Rue Mouffetard is a thought-provoking mosaic. A place where young and old people, traditional residents and immigrants work, love, argue, laugh, cry, live. The street is the location, the unifying place. The characters are the soul. Following the cinema-verité tradition of Jean Rouch's Chronique d'un Eté, it proposes to the real-life characters the same seminal question: "Etes-vous heureux? (Are you happy?) and then follows up with lively conversations, all in the same multicultural environment.
The Sisters of Ladakh
The Sisters of Ladakh is an enquiry into the feminine vision of Buddhism. It provides a unique glance at the lives and challenges of Buddhist nuns. They discuss the condition of women in Buddhism, the current efforts to overcome gender prejudices and the challenges that lie ahead to build a compassionate world both outside and inside their own communities.

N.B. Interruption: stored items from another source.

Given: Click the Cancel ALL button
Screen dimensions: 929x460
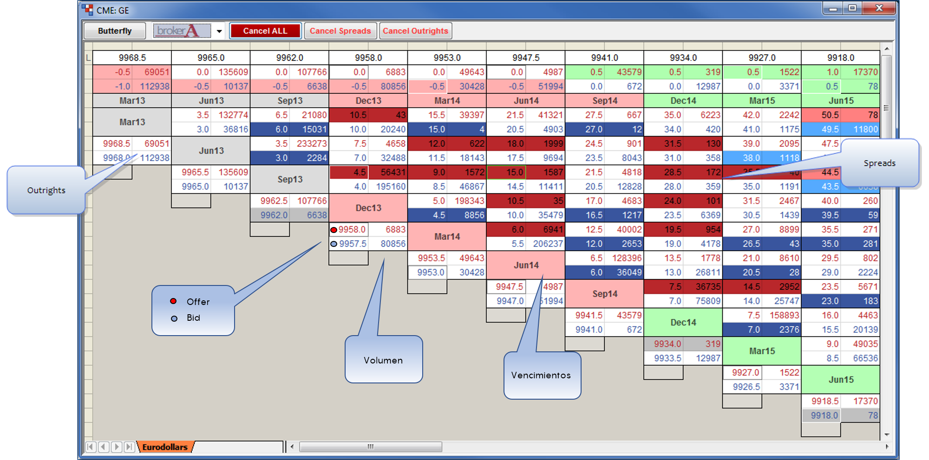Looking at the screenshot, I should [x=265, y=31].
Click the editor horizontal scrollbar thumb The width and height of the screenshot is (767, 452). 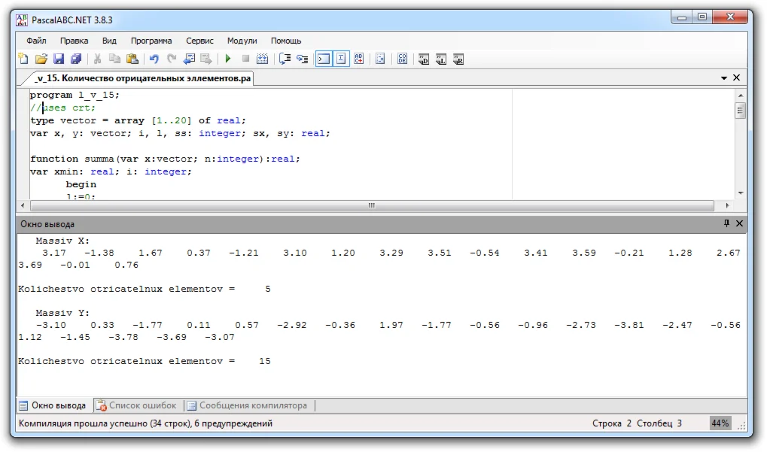tap(370, 205)
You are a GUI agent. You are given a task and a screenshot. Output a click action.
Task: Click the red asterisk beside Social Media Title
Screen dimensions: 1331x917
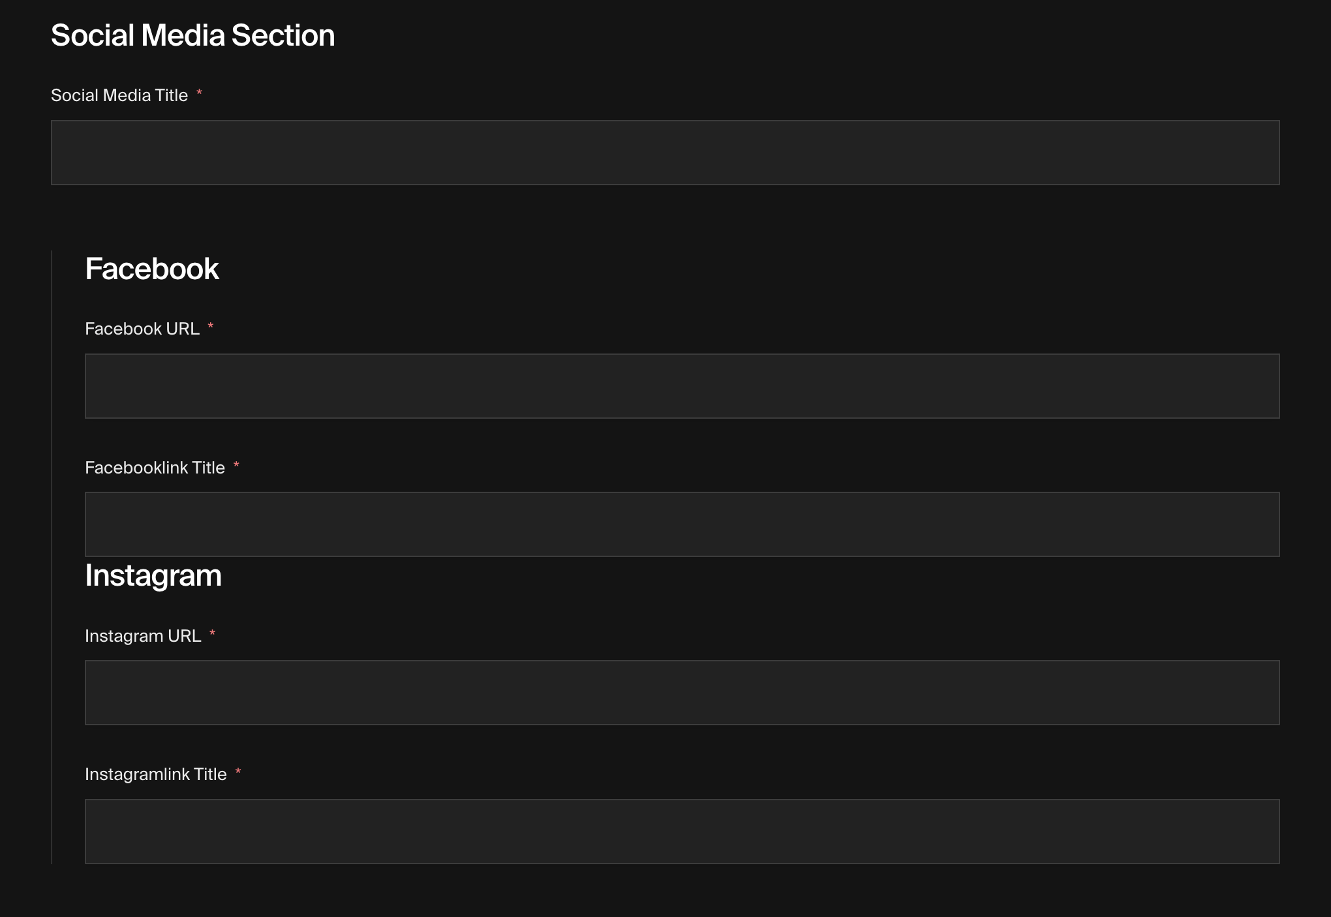200,93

Destiny tackles the path of a 21st century gypsy woman in Northern Spain. Overcoming poverty and prejudice, Maria Jose graduated from the prestigious University of Salamanca and chose to become a social worker. Destiny is a journey of empowerment, commitment and joy. From the microcosm of this energetic young woman, the film approaches issues that are paramount for us all in the new millennium: tolerance, diversity, dignity, and an uplifting attitude towards life.
Fatima is an intimate narrative film that tackles how sensitive human beings react to the ominous reality of war and destruction. A beautiful young woman returns to Baghdad from abroad after the fall of Saddam Hussein and has to confront a harsh reality and shattered dreams. Will she choose to live or die?

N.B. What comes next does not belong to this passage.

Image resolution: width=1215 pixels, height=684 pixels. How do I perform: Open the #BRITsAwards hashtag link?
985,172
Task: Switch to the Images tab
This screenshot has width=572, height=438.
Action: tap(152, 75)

The Seekers follows young travelers around the globe looking for alternative values and lifestyles. Filmed in four continents, The Seekers brings a candid intimate global perspective on people who have the courage to embrace change.
Fire Dreams is a poetic visual exploration of the universal power of hopes and dreams set against the stunning background of the Caucasus. Filmed in Azerbaijan, the land of eternal fires, where fire arises from the earth since immemorial times, Fire Dreams weaves kinetic images, photography, poetry and music in a compelling and uplifting way.

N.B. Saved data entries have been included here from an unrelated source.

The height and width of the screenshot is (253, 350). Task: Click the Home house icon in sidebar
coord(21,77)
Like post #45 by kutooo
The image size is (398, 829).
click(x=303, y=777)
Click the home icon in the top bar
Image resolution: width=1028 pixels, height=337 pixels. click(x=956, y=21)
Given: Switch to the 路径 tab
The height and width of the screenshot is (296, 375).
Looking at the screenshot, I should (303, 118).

Filmed deep into the Mexican jungle in the Zapatistas hideouts, this investigative documentary captures the horror and resilience of the indigenous populations following the Acteal massacre, when on Christmas Eve paramilitary forces slaughtered 42 people inside a church in Chiapas.
Going Back Home
This gripping documentary on street children in Brazil features chilling stories of kids who due to the extreme social inequalities of the country were forced to live on the streets, facing a life of danger, prostitution and drugs. Taking a positive stand, the film features projects run by NGOs that reach out to street children and bring them home, reintegrating them into their families and social life. Going Back Home won a special International Emmy and the Ayrton Senna awards.
São Paulo is a chaotic 18 million people metropolis full of social inequalities and violence. Most of the youth lost all hope. More than two million of them became part of the vibrant Hip Hop scene. This documentary dared to go deep into the slums and ghettoes, revealing a shocking yet uplifting reality by focusing on the youth's resilience and positive initiatives in the midst of a tense social milieu.
The Security Council
This film provides a unique behind the scenes look at one of the most important institutions in the world - the United Nations Security Council. Extensive archival research, unique access to meetings and proceedings, as well as powerful interviews with key world personalities make up a solid and informative documentary.